#### [Problem description]
Without the pictures, give the entries below again exactly as written.

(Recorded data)
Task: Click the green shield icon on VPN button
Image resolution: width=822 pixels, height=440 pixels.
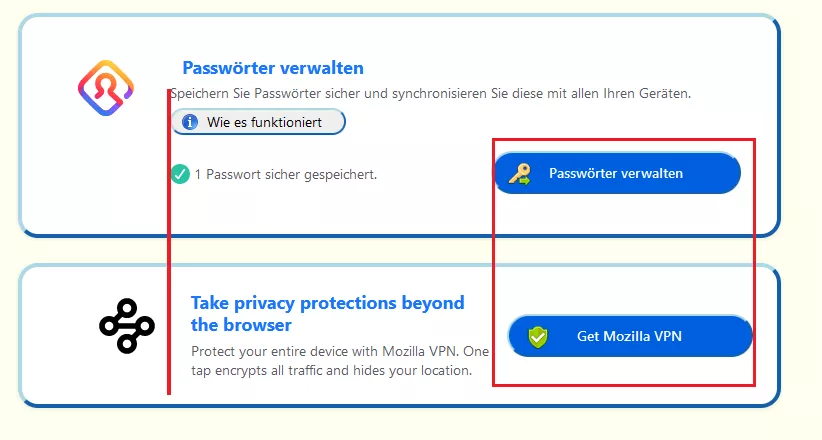Action: click(x=538, y=337)
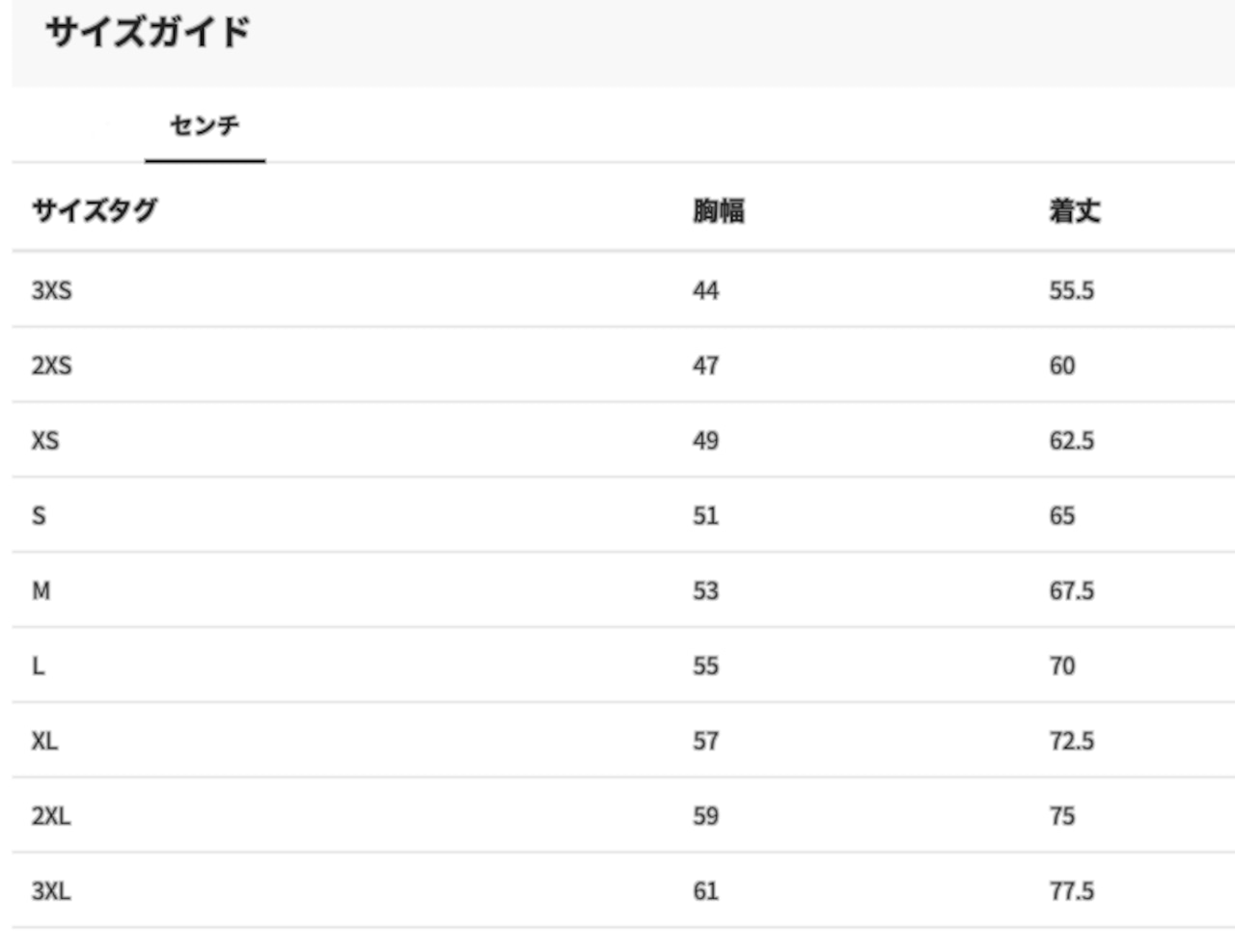Select the 3XS size row label
The image size is (1235, 952).
click(x=51, y=290)
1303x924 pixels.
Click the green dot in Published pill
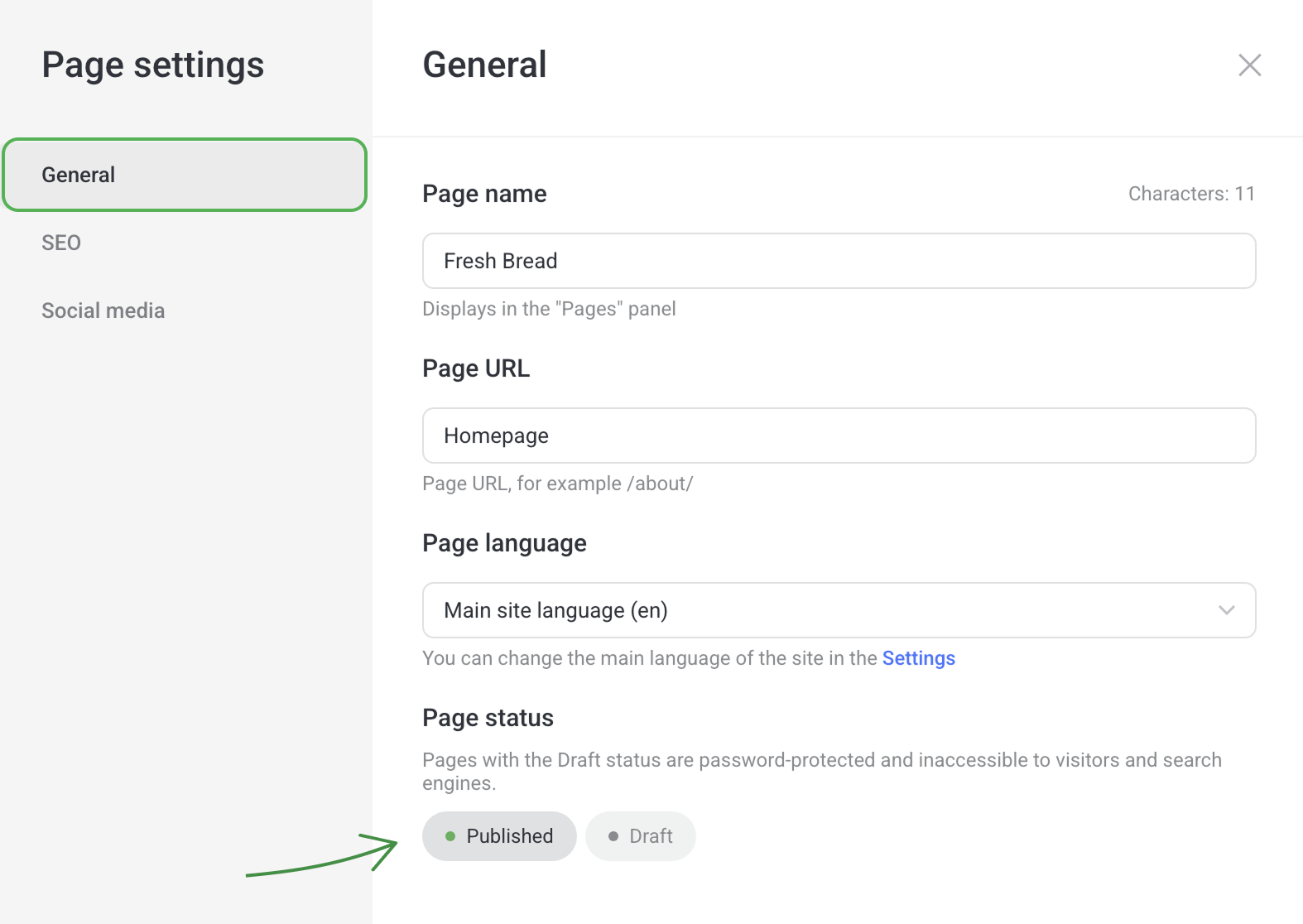(450, 836)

#### [Answer below]
Task: Click the green shield icon on VPN button
Image resolution: width=822 pixels, height=440 pixels.
Action: click(x=538, y=337)
Select the 3XS size row label
The image size is (1235, 952).
click(x=51, y=290)
1303x924 pixels.
Click the green dot in Published pill
(450, 836)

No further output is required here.